Nvidia (NVDA 4.45%) stock has been on a tear in recent months, rebounding from a terrible 2022. The company's shares are up more than 194% since the start of the year, recently edging over a $1 trillion market cap and trading at its highest level ever, fueled by a boom in artificial intelligence (AI).

Wall Street has caught on to the fact that society is rapidly entering the AI age, as this technology is becoming more sophisticated and can potentially revolutionize many industries. Since Nvidia designs an essential component that powers the training and use of AI, the company is well-positioned to be one of the most prominent early winners in the AI space.

In the near and medium term, Nvidia will likely remain a winner in the AI space, but in the long term, there will likely be threats to the company's dominance. Here's why.

AI is driving revenue growth

Traditional AI techniques, such as machine learning, deep learningnatural language processing, and computer vision, were in high demand even before OpenAI released the now-popular ChatGPT application. This is a generative AI (GenAI) chatbot trained on a massive dataset of text and code. The application can produce high-quality text, translate languages, create original content, and respond to queries.

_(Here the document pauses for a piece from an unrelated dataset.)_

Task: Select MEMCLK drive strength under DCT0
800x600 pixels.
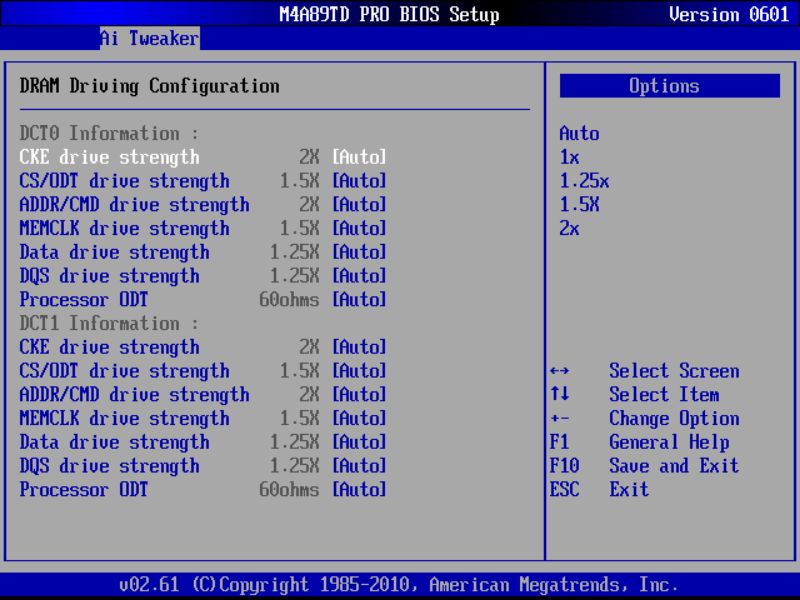Action: click(128, 229)
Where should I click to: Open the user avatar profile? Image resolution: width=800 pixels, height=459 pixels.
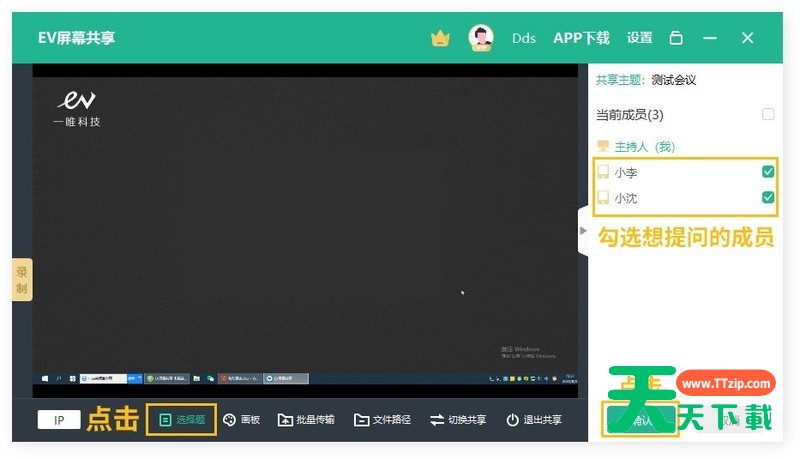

Once OpenAI launched ChatGPT in late 2022, it produced a tidal wave of interest in all forms of AI, especially GenAI, sparking a race among many companies to create and use their own GenAI-powered chatbots.

Nvidia benefits from this increased demand for traditional AI and GenAI chatbots because it's the leading provider of graphics processing units (GPUs). These are specialized processors that can process large amounts of data more efficiently and cost-effectively than traditional semiconductors. Since GenAI models use enormous datasets and require significant computing power for training and generating the content, GPUs are ideal for GenAI applications.

The company reported record quarterly data center revenue in its first quarter fiscal 2024 report of $4.28 billion, up 18% over the previous quarter and 14% over last year's comparable period. Management attributed the growth to the popularity of its AI hardware and software products.

Chief Financial Officer Colette Kress said the following about GenAI during the earnings call:

Generative AI is driving exponential growth in compute requirements and a fast transition to Nvidia accelerated computing, which is the most versatile, most energy-efficient, and the lowest TCO [total cost of ownership] approach to train and deploying AI. Generative AI drove a significant upside in demand for our products, creating opportunities and broad-based global growth across our markets.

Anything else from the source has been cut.